2006年03月12日
【ポストパフォーマンストーク】チェルフィッチュ『三月の5日間』03/11-21六本木Super Deluxe
初日はチェルフィッチュ主宰の岡田利規さんと批評家の佐々木敦さんのポストパフォーマンストークがありました。司会は岡田利規さんが兼任。レビューはこちら。
佐々木さんはHEADZという音楽レーベルを主宰されています。音楽批評、文芸批評もなさっているそうです。
メモって覚えている限りのことを書きます。
岡 田「まずご感想から(笑)。いかがでしたか?」
佐々木「DVDで観せていただいたことはありましたけど、チェルフィッチュを実際に観るのは今回が全くの初めてです。色んな意味で考えされられました。『こんなのがあったんだ!』というような。『演劇って、面白いね』みたいな(笑)。」
岡 田「それが狙いでもあります。演劇関係者じゃない方との機会を増やしたくて、こうして今日は音楽界の佐々木さんですし、明日は映画監督、あさっては文芸関係の方とトークをさせていただきます。」
岡 田「僕はHEADZが出しているトータスが好きで、同じくHEADSに所属しているサンガツというバンドの『5日間』という曲が、この作品のタイトルの由来になっています。初演では劇中で使ったんですが、今回は休憩の時に使いました。」
岡 田「ポスト・ロック(トータスやサンガツの音楽のジャンル)の『冷めているけれど、熱いところに行こうとしている』ところ。『イっちゃう』のじゃなくて、だけど熱くなることができる。それが僕は好きなんだなー。」
佐々木「モニタースピーカーの発達が音楽を変えたといわれています。演奏しながら自分の音が鮮やかに聞こえるようになりました。リスナー中心主義とも呼ばれていて、音を出している側も同時にリスナーである状態。聞くことから考え始めるということがあります。客観視を余儀なくされるんですね。多重化というか(云々)。」
岡 田「俳優の意識のコントロールの仕方も重要な問題で、モニタースピーカーのたとえが分かりやすいかもしれません。

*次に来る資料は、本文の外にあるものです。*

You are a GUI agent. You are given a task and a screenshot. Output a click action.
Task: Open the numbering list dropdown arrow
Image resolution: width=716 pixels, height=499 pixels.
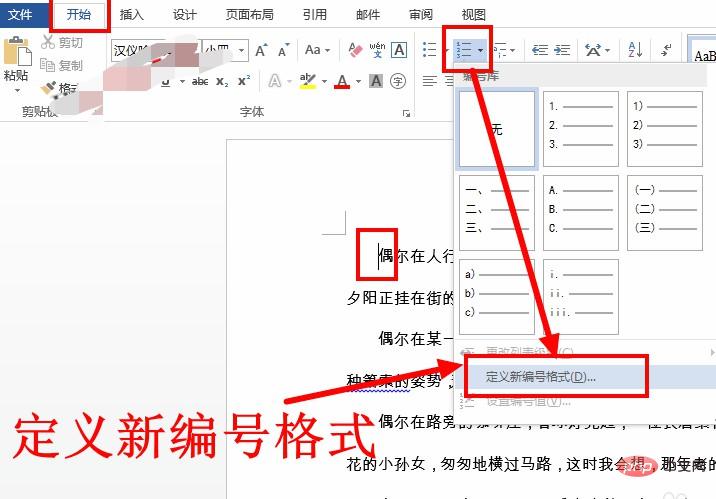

(僕の手法は)チャーリー・パーカー的 or ピンクフロイド的ではないんです。プログレ=アングラ、ポストロック(トータス)=今の演劇、というか。」
岡 田「ポスト・プロダクション(ライブ録音したものを人工的に加工する)というのは・・・(忘れました。ごめんなさい)、重要になってきています。自意識を消しやすい方向に進んでいる。」
佐々木「録音してから加工が出来る。つまり何でもできちゃうんですよね。ポスト・プロダクションはむしろav○xとかが『あまり上手くない歌手がすごく上手く歌ってるように聞こえるCD』を作ることに使われているんです(笑)。だから今ではライブ(生)の価値が再浮上しているとも言えます。」
岡 田「演劇でのポスト・プロダクションは、稽古でできるような気がしています。実は僕自身があまりわかっていないので上手くしゃべれないんですが。ナルシスティックな『ヤっちゃう感』は、僕は消すのが好きです。」
岡 田「ポスト・プロダクションの点で言うと、キーボードを使えるようになったことで、脚本をもっと推敲して、より精巧に作る(書く)ことができるようになっていると思います。」
佐々木「私が演劇を観たくなくなったのは、演劇には劇的な手法(クリシェ)があって(例えば無理やり盛り上げようと音楽がガンガンかかったり)、それにノれない自分がいたからです。チェルフィッチュにはそれがないですよね。なのに感動できるのが凄い。」
岡 田「(誰かに)盛り上げられるよりも『自分の中で自分が変わる』方が楽しいっていうか、いいですよね。そういう人が(僕以外にも)ある程度いると思うし。」
佐々木「一方で『ヤっちゃう感』の良さというのもありますよね。」
岡 田「初演は俳優の動きに即興は一切なくて、僕がすべて決めていました。でも今作では(僕が決める)比率が下がってきています。つまり『ヤっちゃった感』は増えています。」
岡 田「(稽古の)作業の頃からその可能性を感じていて、昨年の『目的地』ぐらいから始めました。全部僕が決めた形だと、何度も見ているとさすがに飽きちゃうんです。僕が飽きていると俳優も飽きています。今の方法だと僕も楽しいし、俳優も楽しいみたい。」
佐々木「それは俳優との信頼関係が新しい段階へと進んだということですよね?」
岡 田「そうですね。昔はジャズが全然理解できなかったんですが、今は(入門書を読んだこともあって)ジャズがやろうとしていることはすごいなって思います。」
【観客からの質問】
1.役者さんの演技について。具体的にどういった稽古をされていますか?
岡 田「セリフをしゃべるために、相手がしゃべることに対してイメージを決めていきます。この『イメージ』という言葉を他人と共有するのは難しいのですが、今、一緒に作業している俳優とは共有できているので、イメージという言葉を使っています。イメージが決まっていれば、そこからどんな動きが出てきても大丈夫というか。」
岡 田「イメージは基本的に俳優が出してきます。そこに僕が新たなイメージを足したりします。イメージはふくらんだ方が面白いので。イメージが小さいと動きが貧しくなります。」
岡 田「僕は、『戯曲の言葉から動きを出すこと』を否定しています。戯曲と動きとの関係は、普通の演劇では親子の関係であることが多いのだけれど、それは兄弟であるべきであり、同じ親(=イメージ)を持つふたりの子供であるべきだと思っているのです。」
2.ある種だらしなさともいえる動きがありますが、あれはダンス界では『こども身体』と呼ばれたりするものだと思うのですが・・・・(質問の意図は忘れました)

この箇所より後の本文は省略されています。